Howard reacted with a series of tweets that did not provide much clarity, much less moral leadership. “Though this is an institution where freedom of thought, choice, and expression are ever-present, we will never compromise our values or allow others to convince us to do so.”

HU Dining, which operates the cafeteria, tried to insinuate that it had kicked the girls off campus, although the girls said they left voluntarily. “We will take any action necessary to ensure that HU students feel safe&comfortable in our dining spaces,” it tweeted. “The group is no longer on campus.”

But the chilling aspect of all this is the way the media leapt to the defense of the notion that it’s all right to harass anyone who supports the president and to declare some of the country off limits to those people.

Molly Roberts of The Washington Post summed it up thusly:

“As stifling to debate as the ‘safe space’ argument can be at schools across the country, Howard is one of the few examples of the term at its purest and most persuasive. ‘Safety’ as many students today use the word has little to do with physical harm and more to do with emotional discomfort. Safety at Howard, from its founding, has meant, well, safety.” She then goes on to recount Howard’s history – it was founded shortly after the Civil War as a seminary for African-American clergy. Then she says it was “a place for African Americans to study without fear not just of racist words, but of racist acts – of people stopping them from going to school at all, of people discriminating against them when they were there, and yes, of people trying to hurt them.

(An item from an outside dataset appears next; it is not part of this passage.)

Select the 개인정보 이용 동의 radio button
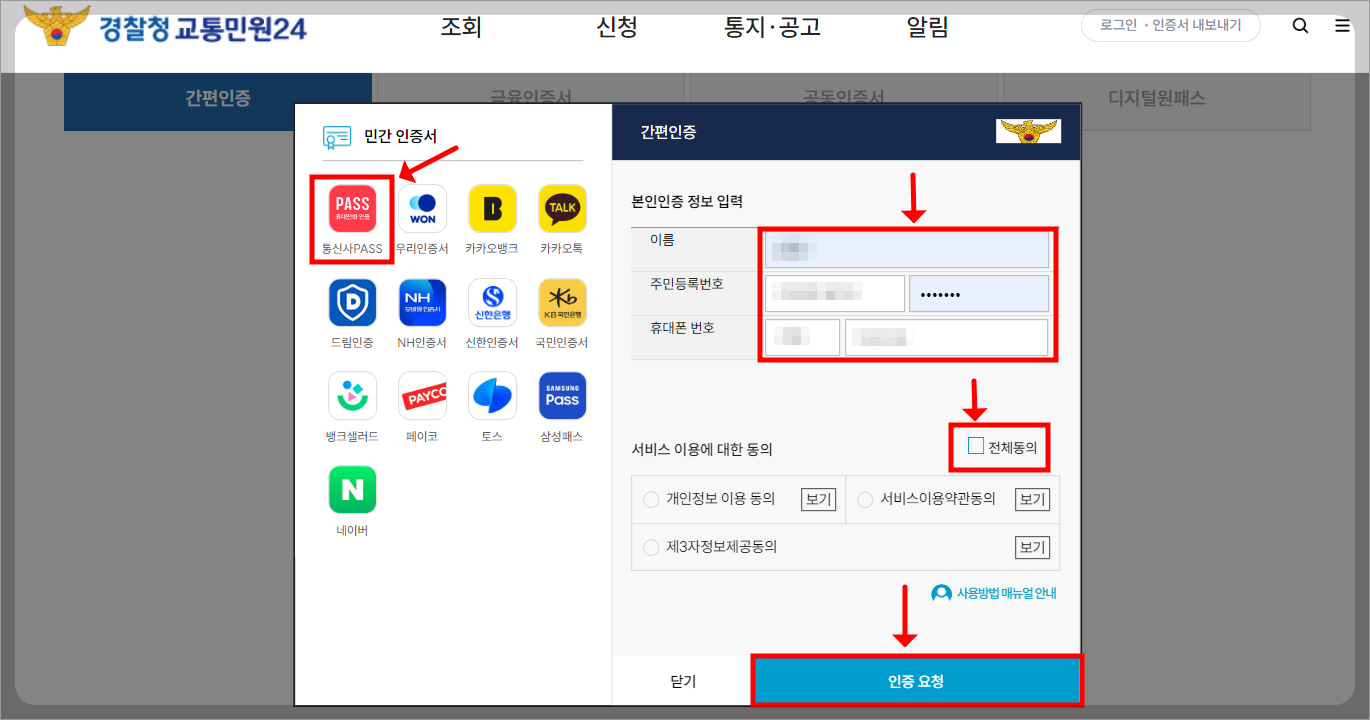This screenshot has height=720, width=1370. tap(650, 499)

“Howard students did not simply disagree with the teens who appeared on their campus. The those-were-the-days Trumpian worldview the girls were advertising was anathema to everything Howard has always stood for. And the white supremacists Trump continues to court are exactly the people Howard was designed to protect its students from and equip them to counter.”
So either Molly Roberts thinks these two high school girls were about to start beating up a lot of Howard students, or she thinks they are incapable of handling any thoughts with which they don’t agree. The students at Howard did not encounter any racist words or acts from these girls. The girls were not trying to hurt anyone. They merely were doing something completely uncontroversial before last November – wearing clothes that supported the president.

And if the whole object is to “equip them to counter” other ideas, how can one countenance college students intimidating high school girls over what hats and shirts they wear? How does that counter the ideas? What does it teach the Howard students about resolving conflict and moving toward a less racist society? That the key is to intimidate anyone who doesn’t agree? Or that debate is for sissies and real men or women snatch hats off of heads instead?

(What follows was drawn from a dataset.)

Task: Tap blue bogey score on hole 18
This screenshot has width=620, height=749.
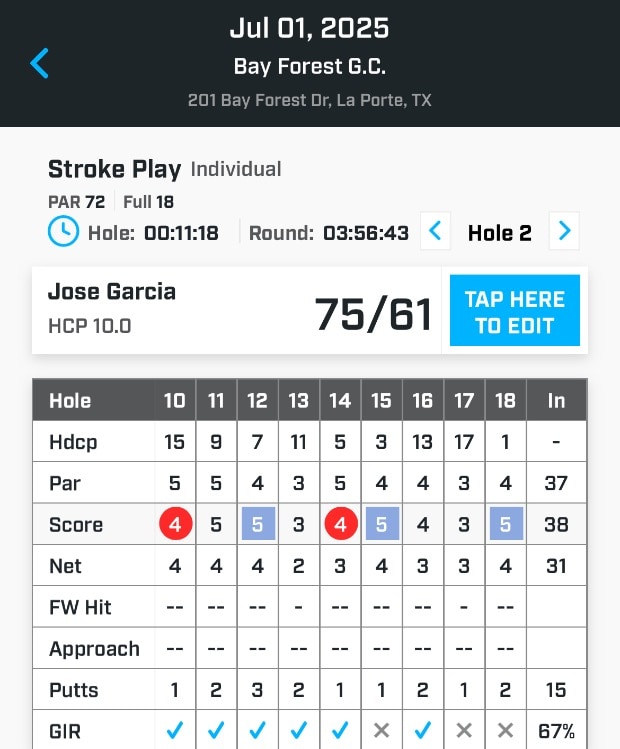Action: pos(505,524)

It is part of a larger trend by the mainstream media to not just excuse but justify, even champion, any behavior, no matter how violent or mean or irrational, so long as it opposes President Trump. This is not news gathering. It is an attempt to incite a mob. And it’s a disgrace to the country at what so many of its proud media organizations have allowed themselves to become.

“Our campus is a space for educational engagement to occur between both those who do and do not share our values,” Howard’s administration tweeted. “Thankfully, when visitors set foot on our campus they are met with some of the brightest and best students in our nation.”

We must hope as Americans the brightest and best of Howard’s students weren’t the ones representing the school in the cafeteria last Saturday.